I’ve now built two boards with my OSH Park PCBs, and have been running them successfully for four days now.  At the moment, it’s an experiment to see how long the batteries will last in production.  If it’s acceptable, I’ll think about making a new, smaller board with only the necessary parts.  I’m also already thinking about ways I could possibly improve the device.  But I may just leave it as-is, since it is a simple, and effective solution.

Here are the current instructions (also available on GitHub):

Building

Prerequisites for “happy path”:

  • Raspberry Pi configured with BCM SPI enabled
  • AVR-GCC installed
    • Easiest way to get this is ‘sudo apt-get install arduino’
  • Jumpers to wire SPI bus of Raspberry Pi to the ISP pins on the finished board
Steps
Hardware
Firmware
  • Hook up the ISP pins on the assembled board to your Raspberry PI as follows:
    • ISP Pin 1 –> Raspberry Pi Pin 21 (MISO)
    • ISP Pin 2 –> Raspberry Pi Pin 17 (3.3V)
    • ISP Pin 3 –> Raspberry Pi Pin 23 (SCK)
    • ISP Pin 4 –> Raspberry Pi Pin 19 (MOSI)
    • ISP Pin 5 –> Raspberry Pi Pin 15 (GPIO22)
    • ISP Pin 6 –> Raspberry Pi Pin 25 (GND)
  • Execute the following on the Raspberry Pi command line
    • cd firmware
    • make fuse
    • make install

This is a picture of the intended use.  The current PCB has a drill-hole in the top-center which fits a tiny finishing nail or wire brad perfectly.  Pre-nail the wire brad, and slide it through the hole in the board and into the wall (or whatever surface you are using).  Slide the switch to the “on” position when you use your Roomba, and back to “off” when finished, to preserve battery life.

2 thoughts on “Finished Revision “A” Virtual Wall”

  1. Saw this on the OSHPark blog.

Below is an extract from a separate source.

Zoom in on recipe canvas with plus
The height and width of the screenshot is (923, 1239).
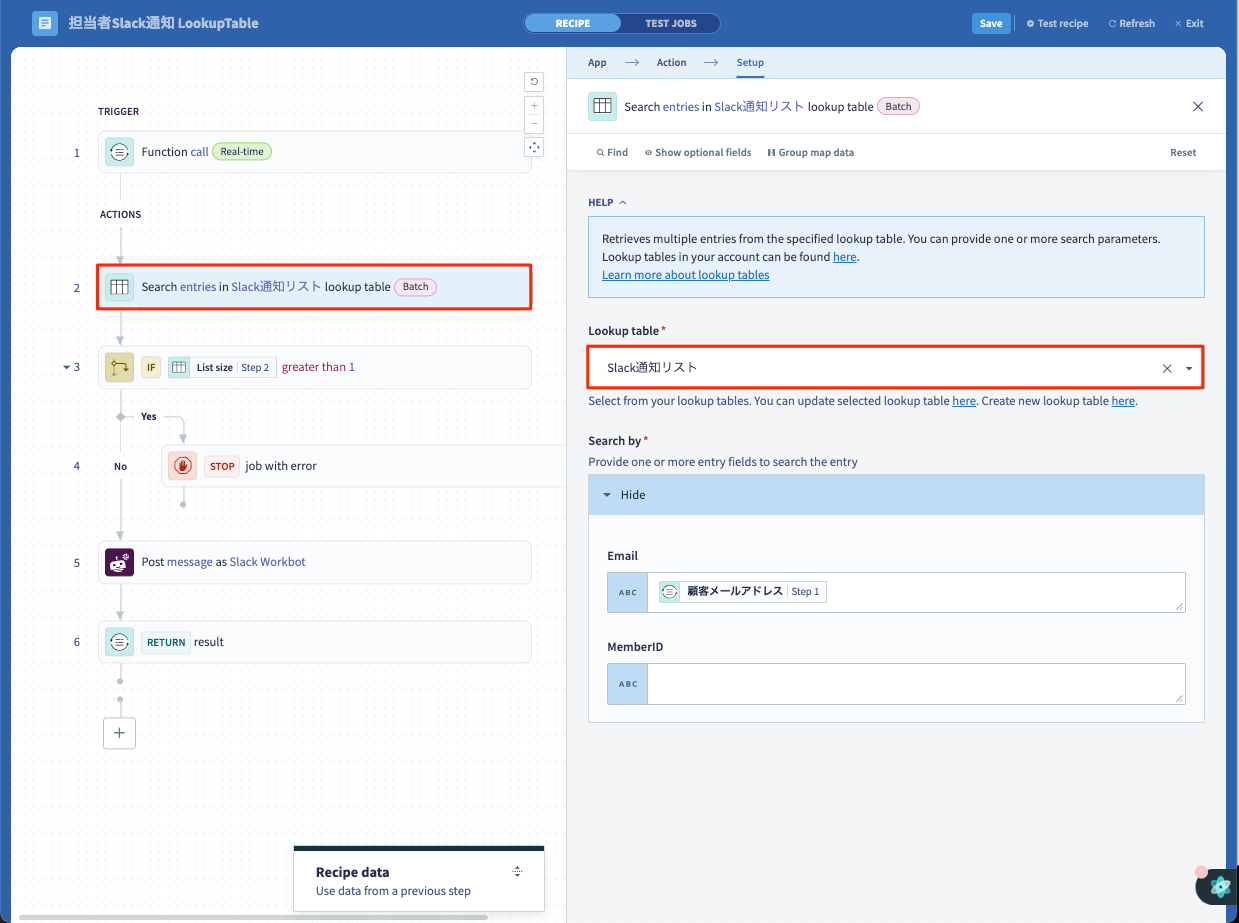[535, 105]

Very nice. Have you considered an SMD version of the project? If you can fit your code in 4k of flash instead of 8, there is an SSOP footprint ATTiny45 – it’s very small. I suspect you could pack the whole thing with a boost converter (run it from a single AA or AAA cell) and an SMD IR emitter in about a square inch.

    1. Thanks! The 85 is definitely overkill here–the program fits under 2k at the moment–but I haven’t yet invested in the necessary tools for SMD work, and can’t justify the cost right now. Plus I sort of enjoy through-hole work. 🙂 I wonder about the tiny IR emitter though–the Roomba is just not that sensitive, as it turns out. If it were bright enough, it might work though.